DESCRIPTION OF THE TASK –
All records need to be reproduced exactly. Keep every word as it is.

Stored dataset items –
————

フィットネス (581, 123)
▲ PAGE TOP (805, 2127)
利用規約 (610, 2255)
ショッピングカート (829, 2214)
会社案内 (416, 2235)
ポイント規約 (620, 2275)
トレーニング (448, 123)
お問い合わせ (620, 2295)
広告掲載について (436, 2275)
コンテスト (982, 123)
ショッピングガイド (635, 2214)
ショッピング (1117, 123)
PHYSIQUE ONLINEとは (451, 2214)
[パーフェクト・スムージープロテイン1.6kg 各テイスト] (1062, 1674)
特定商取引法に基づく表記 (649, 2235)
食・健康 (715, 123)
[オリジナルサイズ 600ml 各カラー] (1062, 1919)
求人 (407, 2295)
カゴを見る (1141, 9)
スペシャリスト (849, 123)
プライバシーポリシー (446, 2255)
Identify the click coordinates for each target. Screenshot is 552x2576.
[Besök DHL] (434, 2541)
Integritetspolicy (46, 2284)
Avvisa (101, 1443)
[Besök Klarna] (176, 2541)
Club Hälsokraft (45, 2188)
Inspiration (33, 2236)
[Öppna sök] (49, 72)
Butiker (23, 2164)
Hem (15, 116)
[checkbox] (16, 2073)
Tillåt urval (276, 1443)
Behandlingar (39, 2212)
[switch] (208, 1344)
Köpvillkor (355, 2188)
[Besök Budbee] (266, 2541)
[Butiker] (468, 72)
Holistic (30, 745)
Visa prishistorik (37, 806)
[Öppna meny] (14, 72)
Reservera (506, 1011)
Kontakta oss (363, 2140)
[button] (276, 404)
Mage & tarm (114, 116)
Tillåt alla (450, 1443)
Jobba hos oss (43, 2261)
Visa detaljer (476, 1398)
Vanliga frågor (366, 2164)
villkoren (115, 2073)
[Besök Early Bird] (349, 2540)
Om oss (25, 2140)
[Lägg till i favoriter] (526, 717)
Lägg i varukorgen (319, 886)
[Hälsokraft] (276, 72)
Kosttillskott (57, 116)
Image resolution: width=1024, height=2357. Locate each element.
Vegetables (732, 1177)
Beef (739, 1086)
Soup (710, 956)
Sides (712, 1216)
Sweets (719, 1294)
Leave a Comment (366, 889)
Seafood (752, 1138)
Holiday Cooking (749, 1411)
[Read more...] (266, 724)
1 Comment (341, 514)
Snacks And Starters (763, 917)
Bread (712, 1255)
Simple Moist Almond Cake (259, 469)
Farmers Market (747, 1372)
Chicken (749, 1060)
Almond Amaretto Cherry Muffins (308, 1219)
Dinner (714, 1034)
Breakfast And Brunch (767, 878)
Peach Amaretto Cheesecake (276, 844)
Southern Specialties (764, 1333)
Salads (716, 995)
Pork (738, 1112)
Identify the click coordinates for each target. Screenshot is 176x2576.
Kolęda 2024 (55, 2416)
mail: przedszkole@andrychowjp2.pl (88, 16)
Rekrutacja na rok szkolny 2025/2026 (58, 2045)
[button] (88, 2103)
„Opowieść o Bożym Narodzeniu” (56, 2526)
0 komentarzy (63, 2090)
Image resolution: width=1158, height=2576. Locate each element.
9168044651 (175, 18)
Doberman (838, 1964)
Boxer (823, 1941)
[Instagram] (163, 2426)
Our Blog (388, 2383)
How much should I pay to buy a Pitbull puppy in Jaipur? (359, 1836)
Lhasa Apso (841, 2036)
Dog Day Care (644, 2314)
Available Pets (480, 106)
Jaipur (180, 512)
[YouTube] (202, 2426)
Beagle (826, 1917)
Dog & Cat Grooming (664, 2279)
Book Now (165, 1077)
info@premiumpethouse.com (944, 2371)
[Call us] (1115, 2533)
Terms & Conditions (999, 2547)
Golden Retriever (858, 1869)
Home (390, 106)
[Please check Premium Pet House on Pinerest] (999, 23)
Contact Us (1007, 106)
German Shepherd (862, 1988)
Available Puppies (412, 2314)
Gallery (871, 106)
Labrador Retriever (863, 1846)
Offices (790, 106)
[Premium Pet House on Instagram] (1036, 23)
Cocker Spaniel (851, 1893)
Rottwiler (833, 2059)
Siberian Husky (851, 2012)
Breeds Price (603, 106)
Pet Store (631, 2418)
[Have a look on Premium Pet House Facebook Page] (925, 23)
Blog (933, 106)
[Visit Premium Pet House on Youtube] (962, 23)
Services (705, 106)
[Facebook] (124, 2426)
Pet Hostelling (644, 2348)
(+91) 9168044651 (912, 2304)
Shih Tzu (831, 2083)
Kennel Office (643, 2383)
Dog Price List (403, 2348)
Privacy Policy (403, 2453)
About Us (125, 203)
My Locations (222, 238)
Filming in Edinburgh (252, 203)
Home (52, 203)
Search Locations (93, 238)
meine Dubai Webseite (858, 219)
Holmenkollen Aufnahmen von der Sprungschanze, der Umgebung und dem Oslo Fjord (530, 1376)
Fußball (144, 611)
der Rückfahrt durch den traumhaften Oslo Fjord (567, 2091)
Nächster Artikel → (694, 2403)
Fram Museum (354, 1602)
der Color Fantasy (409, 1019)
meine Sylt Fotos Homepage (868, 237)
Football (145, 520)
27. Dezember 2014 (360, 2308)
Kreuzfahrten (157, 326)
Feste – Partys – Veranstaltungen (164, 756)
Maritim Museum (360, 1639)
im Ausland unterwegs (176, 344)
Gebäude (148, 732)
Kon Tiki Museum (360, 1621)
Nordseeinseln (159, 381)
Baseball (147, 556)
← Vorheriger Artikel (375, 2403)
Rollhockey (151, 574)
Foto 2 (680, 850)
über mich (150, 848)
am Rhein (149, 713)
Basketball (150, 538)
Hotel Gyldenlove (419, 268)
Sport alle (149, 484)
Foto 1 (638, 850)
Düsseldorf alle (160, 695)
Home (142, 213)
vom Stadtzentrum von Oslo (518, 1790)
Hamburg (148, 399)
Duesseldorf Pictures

————

RESULT FOR THIS EXERCISE –
フィットネス (581, 123)
▲ PAGE TOP (805, 2127)
利用規約 (610, 2255)
ショッピングカート (829, 2214)
会社案内 (416, 2235)
ポイント規約 (620, 2275)
トレーニング (448, 123)
お問い合わせ (620, 2295)
広告掲載について (436, 2275)
コンテスト (982, 123)
ショッピングガイド (635, 2214)
ショッピング (1117, 123)
PHYSIQUE ONLINEとは (451, 2214)
[パーフェクト・スムージープロテイン1.6kg 各テイスト] (1062, 1674)
特定商取引法に基づく表記 (649, 2235)
食・健康 (715, 123)
[オリジナルサイズ 600ml 各カラー] (1062, 1919)
求人 (407, 2295)
カゴを見る (1141, 9)
スペシャリスト (849, 123)
プライバシーポリシー (446, 2255)
Identify the click coordinates for each target. Screenshot is 552x2576.
[Besök DHL] (434, 2541)
Integritetspolicy (46, 2284)
Avvisa (101, 1443)
[Besök Klarna] (176, 2541)
Club Hälsokraft (45, 2188)
Inspiration (33, 2236)
[Öppna sök] (49, 72)
Butiker (23, 2164)
Hem (15, 116)
[checkbox] (16, 2073)
Tillåt urval (276, 1443)
Behandlingar (39, 2212)
[switch] (208, 1344)
Köpvillkor (355, 2188)
[Besök Budbee] (266, 2541)
[Butiker] (468, 72)
Holistic (30, 745)
Visa prishistorik (37, 806)
[Öppna meny] (14, 72)
Reservera (506, 1011)
Kontakta oss (363, 2140)
[button] (276, 404)
Mage & tarm (114, 116)
Tillåt alla (450, 1443)
Jobba hos oss (43, 2261)
Visa detaljer (476, 1398)
Vanliga frågor (366, 2164)
villkoren (115, 2073)
[Besök Early Bird] (349, 2540)
Om oss (25, 2140)
[Lägg till i favoriter] (526, 717)
Lägg i varukorgen (319, 886)
[Hälsokraft] (276, 72)
Kosttillskott (57, 116)
Image resolution: width=1024, height=2357. Locate each element.
Vegetables (732, 1177)
Beef (739, 1086)
Soup (710, 956)
Sides (712, 1216)
Sweets (719, 1294)
Leave a Comment (366, 889)
Seafood (752, 1138)
Holiday Cooking (749, 1411)
[Read more...] (266, 724)
1 Comment (341, 514)
Snacks And Starters (763, 917)
Bread (712, 1255)
Simple Moist Almond Cake (259, 469)
Farmers Market (747, 1372)
Chicken (749, 1060)
Almond Amaretto Cherry Muffins (308, 1219)
Dinner (714, 1034)
Breakfast And Brunch (767, 878)
Peach Amaretto Cheesecake (276, 844)
Southern Specialties (764, 1333)
Salads (716, 995)
Pork (738, 1112)
Identify the click coordinates for each target. Screenshot is 176x2576.
Kolęda 2024 (55, 2416)
mail: przedszkole@andrychowjp2.pl (88, 16)
Rekrutacja na rok szkolny 2025/2026 (58, 2045)
[button] (88, 2103)
„Opowieść o Bożym Narodzeniu” (56, 2526)
0 komentarzy (63, 2090)
Image resolution: width=1158, height=2576. Locate each element.
9168044651 (175, 18)
Doberman (838, 1964)
Boxer (823, 1941)
[Instagram] (163, 2426)
Our Blog (388, 2383)
How much should I pay to buy a Pitbull puppy in Jaipur? (359, 1836)
Lhasa Apso (841, 2036)
Dog Day Care (644, 2314)
Available Pets (480, 106)
Jaipur (180, 512)
[YouTube] (202, 2426)
Beagle (826, 1917)
Dog & Cat Grooming (664, 2279)
Book Now (165, 1077)
info@premiumpethouse.com (944, 2371)
[Call us] (1115, 2533)
Terms & Conditions (999, 2547)
Golden Retriever (858, 1869)
Home (390, 106)
[Please check Premium Pet House on Pinerest] (999, 23)
Contact Us (1007, 106)
German Shepherd (862, 1988)
Available Puppies (412, 2314)
Gallery (871, 106)
Labrador Retriever (863, 1846)
Offices (790, 106)
[Premium Pet House on Instagram] (1036, 23)
Cocker Spaniel (851, 1893)
Rottwiler (833, 2059)
Siberian Husky (851, 2012)
Breeds Price (603, 106)
Pet Store (631, 2418)
[Have a look on Premium Pet House Facebook Page] (925, 23)
Blog (933, 106)
[Visit Premium Pet House on Youtube] (962, 23)
Services (705, 106)
[Facebook] (124, 2426)
Pet Hostelling (644, 2348)
(+91) 9168044651 (912, 2304)
Shih Tzu (831, 2083)
Kennel Office (643, 2383)
Dog Price List (403, 2348)
Privacy Policy (403, 2453)
About Us (125, 203)
My Locations (222, 238)
Filming in Edinburgh (252, 203)
Home (52, 203)
Search Locations (93, 238)
meine Dubai Webseite (858, 219)
Holmenkollen Aufnahmen von der Sprungschanze, der Umgebung und dem Oslo Fjord (530, 1376)
Fußball (144, 611)
der Rückfahrt durch den traumhaften Oslo Fjord (567, 2091)
Nächster Artikel → (694, 2403)
Fram Museum (354, 1602)
der Color Fantasy (409, 1019)
meine Sylt Fotos Homepage (868, 237)
Football (145, 520)
27. Dezember 2014 (360, 2308)
Kreuzfahrten (157, 326)
Feste – Partys – Veranstaltungen (164, 756)
Maritim Museum (360, 1639)
im Ausland unterwegs (176, 344)
Gebäude (148, 732)
Kon Tiki Museum (360, 1621)
Nordseeinseln (159, 381)
Baseball (147, 556)
← Vorheriger Artikel (375, 2403)
Rollhockey (151, 574)
Foto 2 (680, 850)
über mich (150, 848)
am Rhein (149, 713)
Basketball (150, 538)
Hotel Gyldenlove (419, 268)
Sport alle (149, 484)
Foto 1 (638, 850)
Düsseldorf alle (160, 695)
Home (142, 213)
vom Stadtzentrum von Oslo (518, 1790)
Hamburg (148, 399)
Duesseldorf Pictures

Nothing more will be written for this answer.